Monday, March 14, 2011

A Case of Mistaken Identity

This postcard features a restaurant and inn Leipzig, Germany, which makes it a cool addition to my food/beverage collection. However, because my German is pretty much non-existent, and I had a very difficult time reading the ornate font (I think the typeface on this card is special to Germany), I thought the postcard related to just Martin Luther, and these sites had some connection to him. However, the only connection to Martin Luther is a 1519 theological debate that took place in what is now the Leipzig city hall.

What struck me most about this postcard, however, is the postage Diana used. We met via Bookcrossing so I knew Diana is quite a book fanatic. This postage with the teddy bear reading is absolutely adorable. I have hundreds, if not thousands, of postcards from Germany, but I don't think I've ever seen this stamp before. "Kinderb├╝cher" means "books for children." And teddy bears, too!

The other stamp relates to music, but I didn't know that when I saw it and it was another case of completely missing the cultural reference. The ship is the Andrea Doria, an Italian cruise ship that sank off the coast of Massachusetts in the 1950s. I always knew of the Andrea Doria as a tragic event, so the cartoon image on the postage, with the cheerful guy on the bow struck me as crass. However, thanks to the Internet, I learned the stamp is based on a song by a famous German musician, Udo Lindenberg, called "Alles klar auf der Andrea Doria" (All is Clear on the Andrea Doria). Lindenberg designed the postage in 2010. I listened to a bit of the song, but it is a bit too old-fashioned for my taste.
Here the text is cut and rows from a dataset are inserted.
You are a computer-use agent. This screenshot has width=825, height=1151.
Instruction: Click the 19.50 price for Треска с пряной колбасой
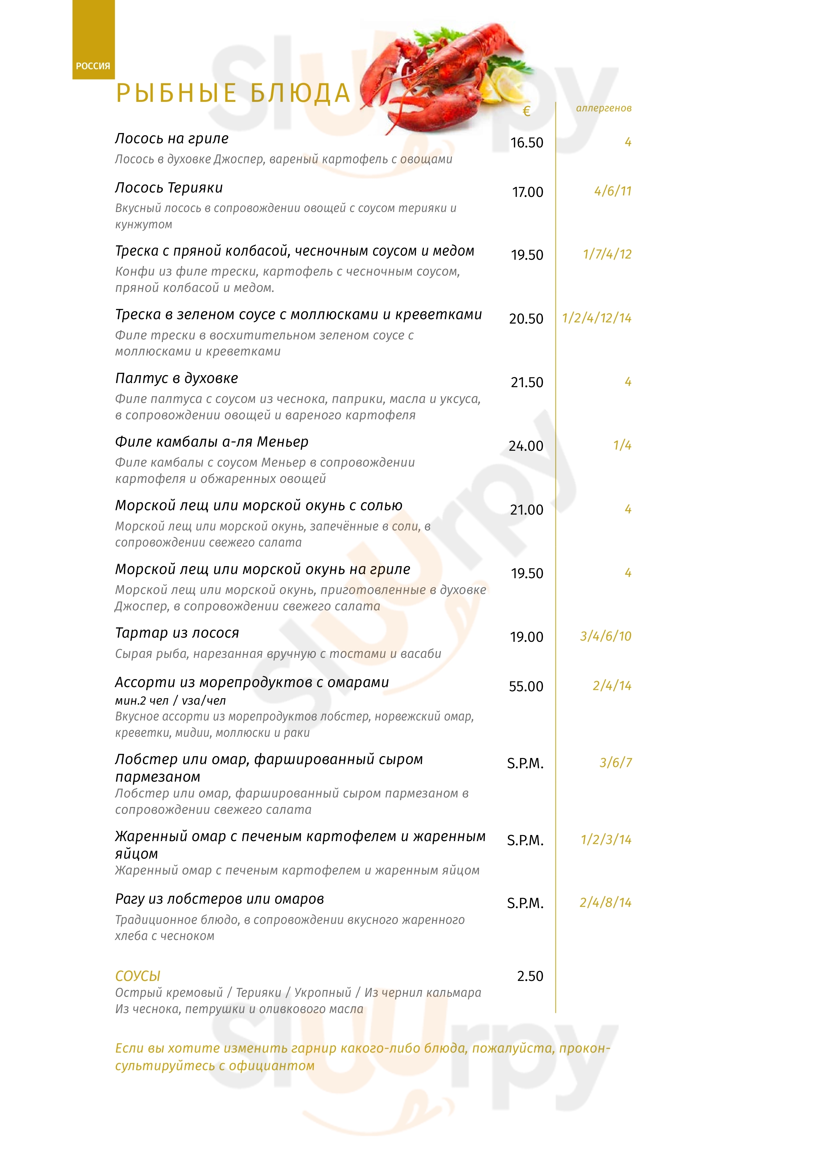tap(527, 255)
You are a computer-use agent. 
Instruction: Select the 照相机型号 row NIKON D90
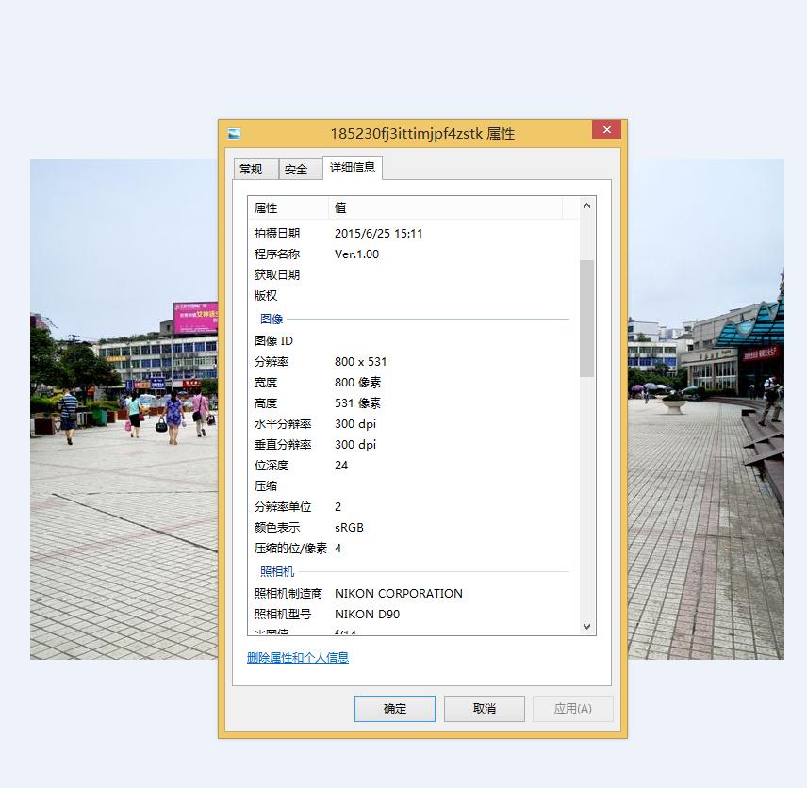[x=367, y=615]
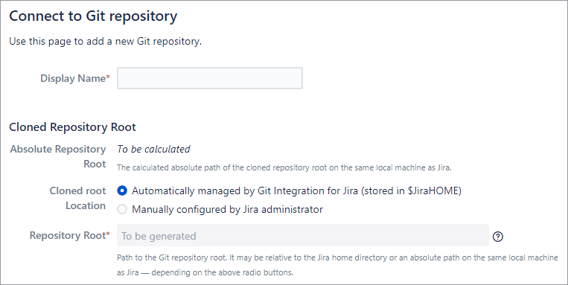Click the red asterisk beside Display Name
Image resolution: width=568 pixels, height=285 pixels.
pyautogui.click(x=108, y=77)
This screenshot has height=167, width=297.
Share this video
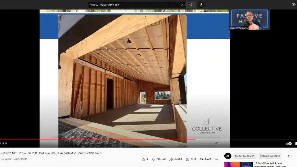176,159
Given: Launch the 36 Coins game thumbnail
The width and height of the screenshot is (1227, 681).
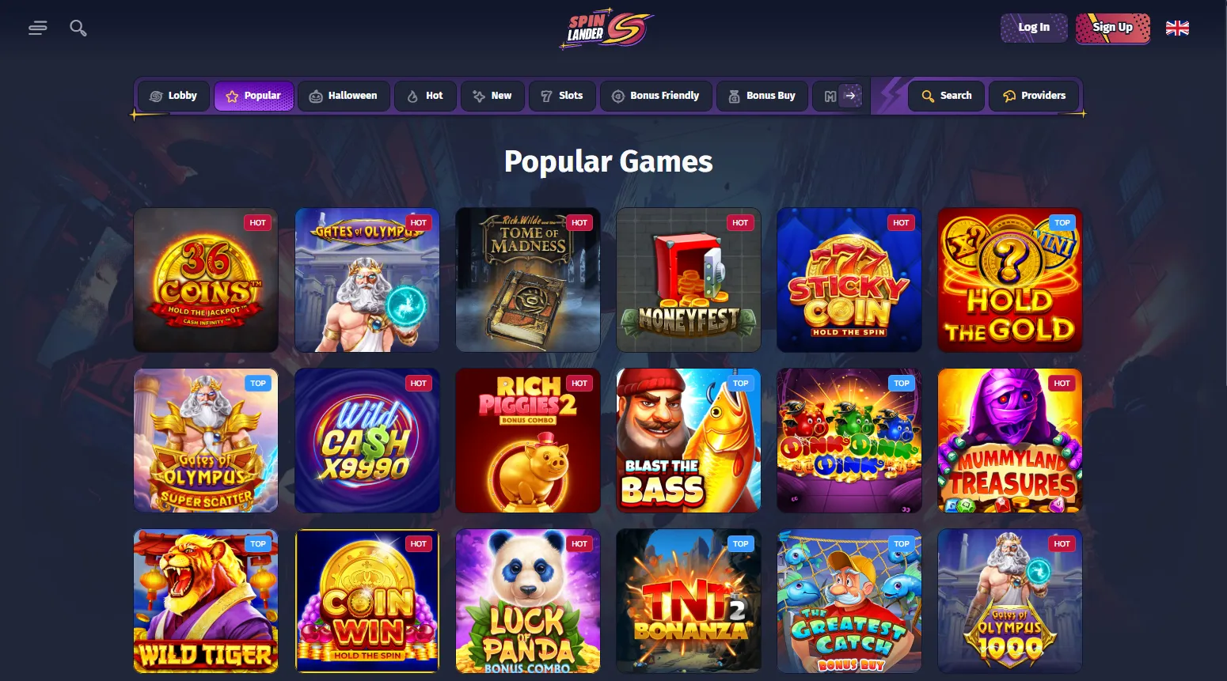Looking at the screenshot, I should 206,280.
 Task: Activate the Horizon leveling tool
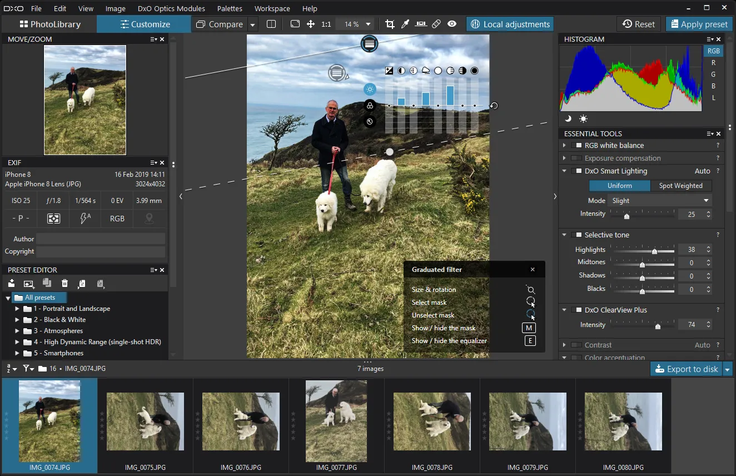pos(421,24)
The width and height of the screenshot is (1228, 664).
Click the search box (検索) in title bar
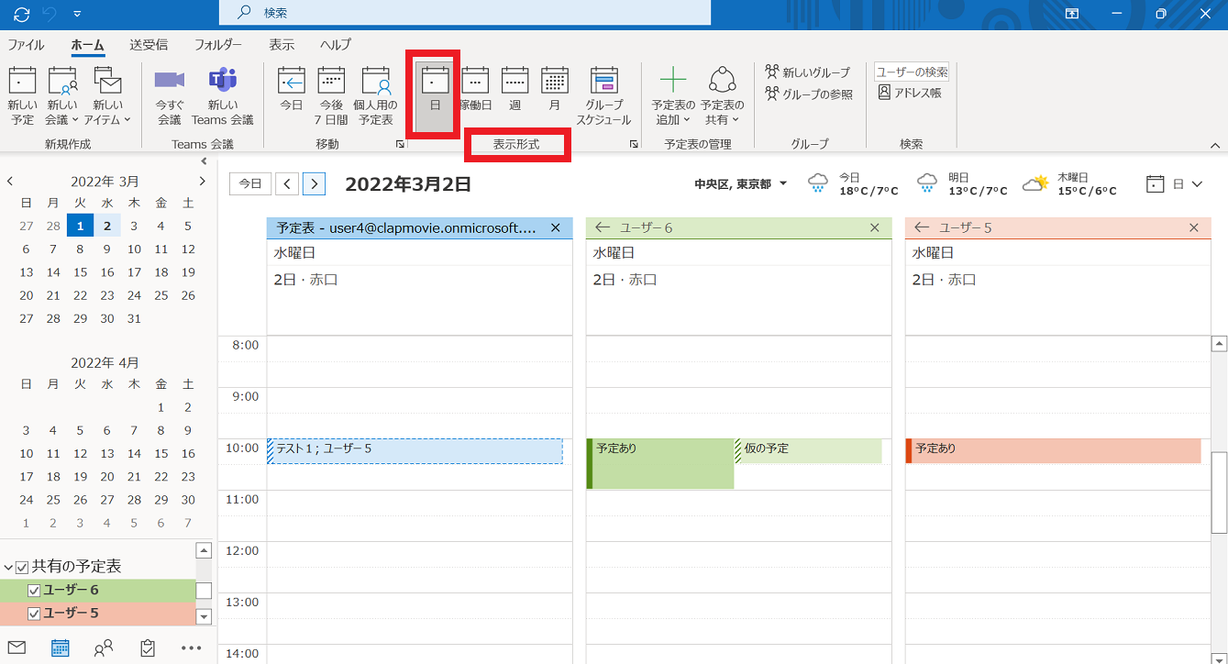click(464, 13)
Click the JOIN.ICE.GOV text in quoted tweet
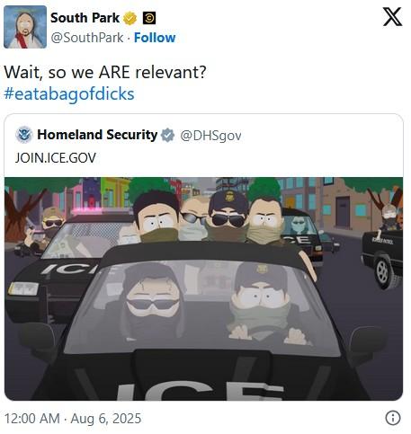The image size is (411, 434). tap(56, 158)
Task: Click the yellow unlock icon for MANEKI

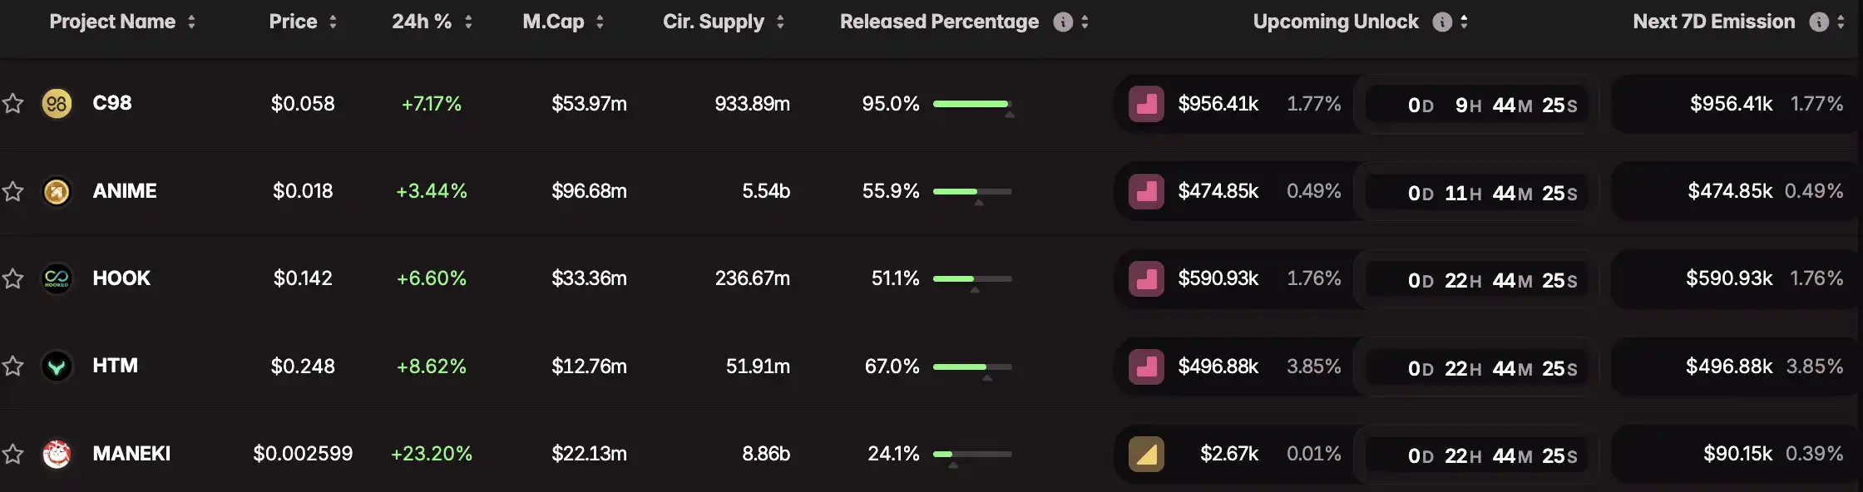Action: (1146, 455)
It is also appropriate that Diana used music related postage because, as I have discovered via her Facebook page, she is quite the music fanatic. I've never known anyone who goes to as many concerts as Diana.

Sunday, March 13, 2011

Gateway to the Great Southwest

I really like Large Letter postcards. I want to have a custom one that says "Thank You From POSTMUSE" with postmuse being the large letters. It would be a great thank you card to send to OPP participants.

Naomi and her family moved from Washington state to Georgia in December of 2009. They drove through California and into the southwest. When they left Albuquerque, New Mexico,  on 24 December, they were driving into a snowstorm. Snow in the southwest is a major event, and the traffic snarls are epic. The snow hadn't even reached Amarillo, Texas, but Naomi trip came to a complete stop. Four hours later they emerged at the border of Oklahoma and spent Christmas in a hotel. Christmas dinner was in a chain restaurant that was open for all the stranded travelers.

I'm pretty sure when Naomi thinks of Amarillo these days, the slogan "Gateway to the Great Southwest" doesn't ring nearly as true as "Gateway to the Great Snowstorm."